Adding to the sensationalism, reports are showing that accusations of lethal violence against Harvard-educated biology professor Amy Bishop, arrested Friday in the killing of three at the University of Alabama, are not new. In 1986, according to The New York Times, Bishop shot her brother to death, putting an additional twist on the Alabama carnage.

Bishop is accused of killing three of her colleagues and wounding several others at a faculty meeting Friday, a shooting that many believe was spurred by the fact that Bishop had been denied tenure at the University of Alabama. The tenure process in academia is notoriously cutthroat. Average Ph.D.s take five to seven years to acquire the degree, after which universities hire tenure-track candidates for a probationary period, during which professors are expected to publish and get research grants — especially in the natural sciences. –JCL

The New York Times:

The neurobiologist accused of killing three colleagues at the University of Alabama, Huntsville, on Friday fatally shot her brother in 1986 in suburban Boston, and the police there are now questioning whether their department mishandled that case when it let her go without filing charges.

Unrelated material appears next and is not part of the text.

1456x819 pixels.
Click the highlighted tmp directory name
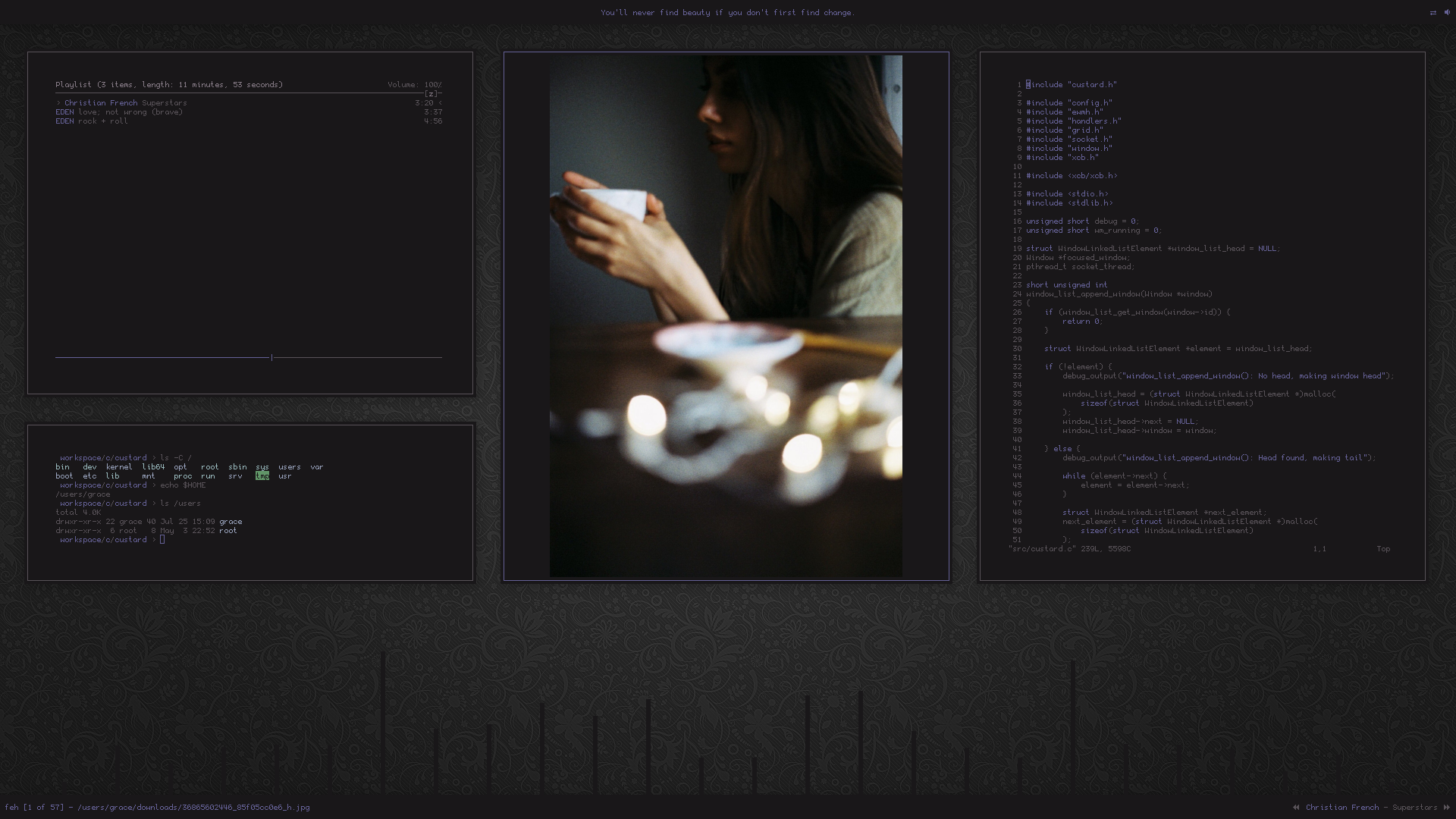tap(262, 476)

Early Saturday, the police in Huntsville charged the neurobiologist, Amy Bishop, who they said was 45, with capital murder in the shootings Friday that also left three people wounded during a faculty meeting. Dr. Bishop, who appeared to have had a promising future in the biotechnology business, had recently been told she would not be granted tenure, university officials said.

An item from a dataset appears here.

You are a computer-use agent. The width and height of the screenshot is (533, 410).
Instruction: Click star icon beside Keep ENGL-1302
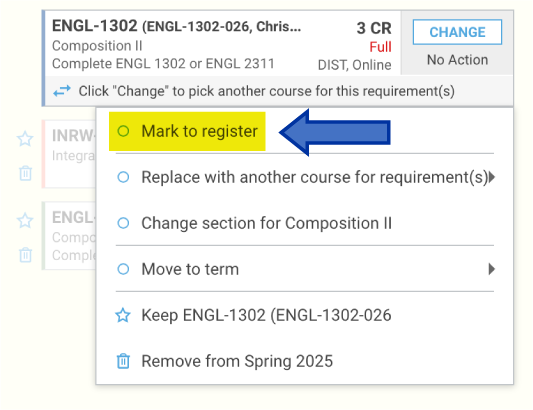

On Saturday afternoon, the police in Braintree, Mass., announced that 24 years ago, Dr. Bishop had fatally wounded her brother, Seth Bishop, in an argument at their home, which The Boston Globe first reported on its Web site. The police were considering reopening the case, in which she was not charged and the report by the officer on duty at the time was no longer available, said Paul Frazier, the Braintree police chief.